--- start of Items ---

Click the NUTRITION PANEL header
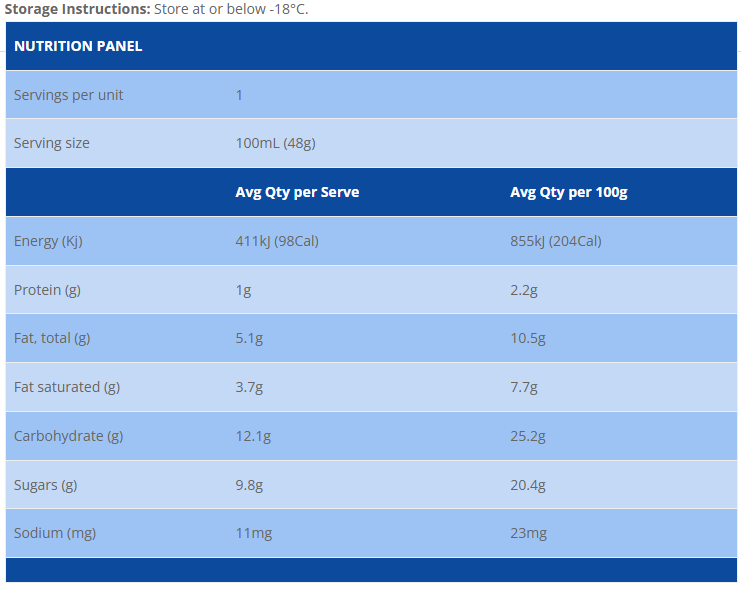The width and height of the screenshot is (741, 589). (x=78, y=46)
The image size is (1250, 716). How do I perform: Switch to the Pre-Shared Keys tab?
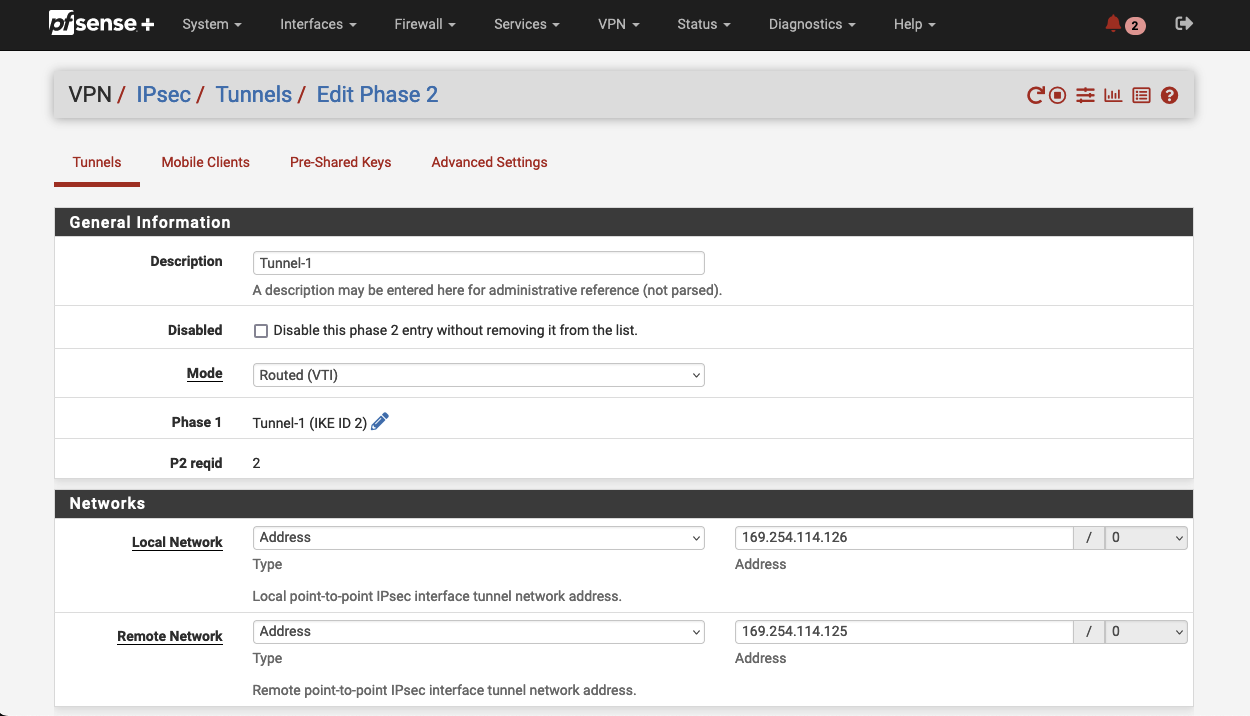(x=340, y=162)
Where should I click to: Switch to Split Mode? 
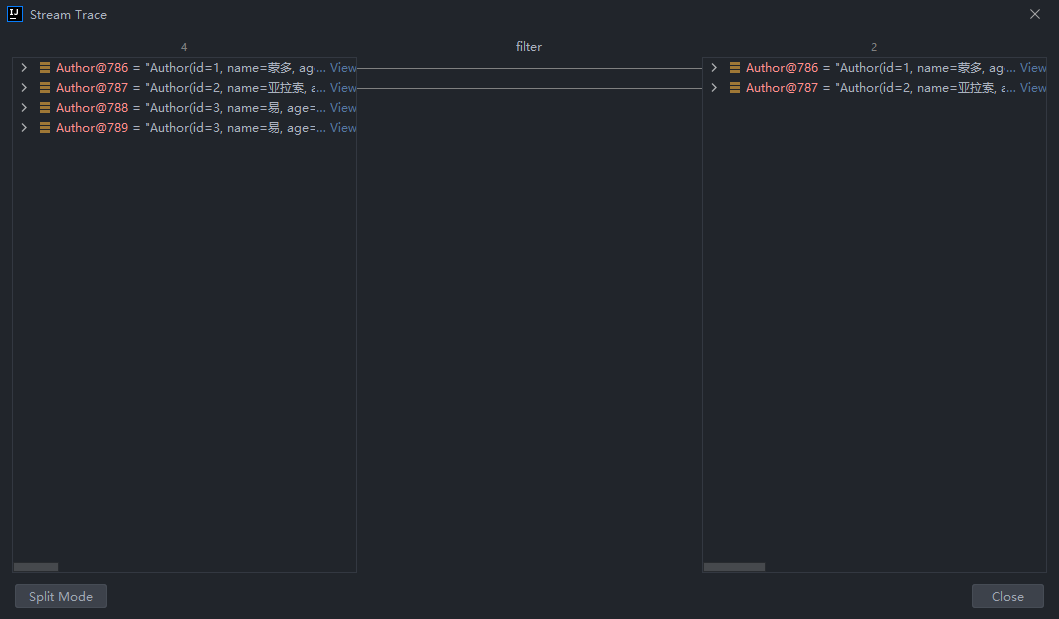point(61,596)
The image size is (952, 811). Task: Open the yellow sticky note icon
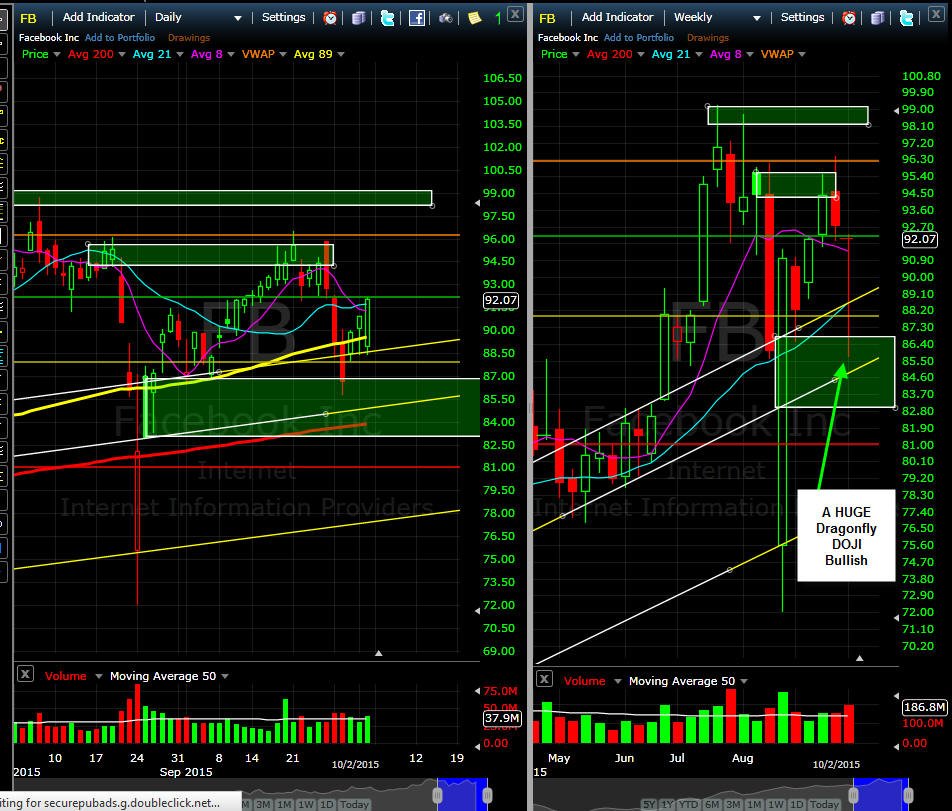click(x=474, y=18)
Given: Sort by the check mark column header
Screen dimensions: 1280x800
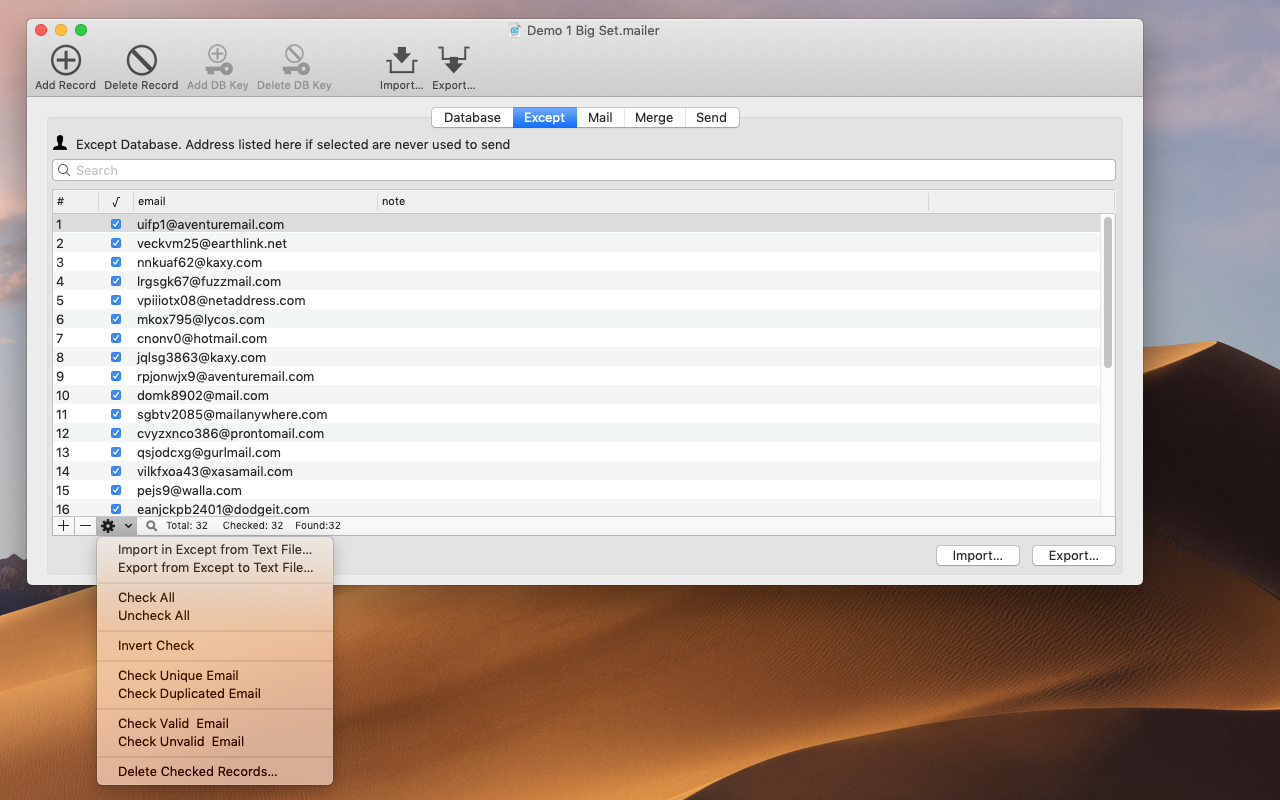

--- end of Items ---

> **Problem**
Render the rows above as a Markdown table with the columns "No." and "Line," one line per table row with its number. Skip blank lines and leave the pictures out of your answer.

> **Result**
| No. | Line |
|---|---|
| 1 | Click the NUTRITION PANEL header |
| 2 | The width and height of the screenshot is (741, 589). (x=78, y=46) |
| 3 | The image size is (1250, 716). How do I perform: Switch to the Pre-Shared Keys tab? |
| 4 | (x=340, y=162) |
| 5 | Where should I click to: Switch to Split Mode?  |
| 6 | point(61,596) |
| 7 | The image size is (952, 811). Task: Open the yellow sticky note icon |
| 8 | click(x=474, y=18) |
| 9 | Given: Sort by the check mark column header |
| 10 | Screen dimensions: 1280x800 |